The review found only three studies from the 1980s whose aim was to evaluate the diagnostic potential of infrared thermal imaging in stress fractures. Results from this systematic review showed high heterogeneity for sensitivity, negative likelihood ratio and diagnostic odds ratio, together with moderate combined values for specificity (0.69; 95% CI: 0.49–0.85) and low values for positive likelihood ratio (2.31; 95% CI: 0.63–8.47). These values limit the clinical use of thermal imaging.

However, in the studies consulted it was observed that, on the one hand, they did not consider several variables that could be of interest, such as the size of the injury, and, on the other hand, that the statistical treatment of the data provided by the thermographic images had been undertaken using conventional statistical tests such as Logistic Regressions, even though the type of variables considered would allow them to be analysed using other statistical tests, namely non-linear cataloguing, which would be more appropriate for dealing with complex clinical issues.
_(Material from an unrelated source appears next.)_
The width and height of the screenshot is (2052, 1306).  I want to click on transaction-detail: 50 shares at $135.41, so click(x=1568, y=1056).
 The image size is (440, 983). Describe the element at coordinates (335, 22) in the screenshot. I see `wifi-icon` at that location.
This chapter, therefore, presents a protocol for evaluating the thermographic images of traumatological injuries. A greater number of study variables and non-linear cataloguing methods are employed in the form of decision trees to discriminate between fractures and other musculoskeletal injuries (Breiman, Friedman, Olshen, & Stone, 1984). Using this protocol infrared thermal imaging had a sensitivity of 0.91, a specificity of 0.88 and a negative predictive value of 0.95 for diagnosing musculoskeletal injuries.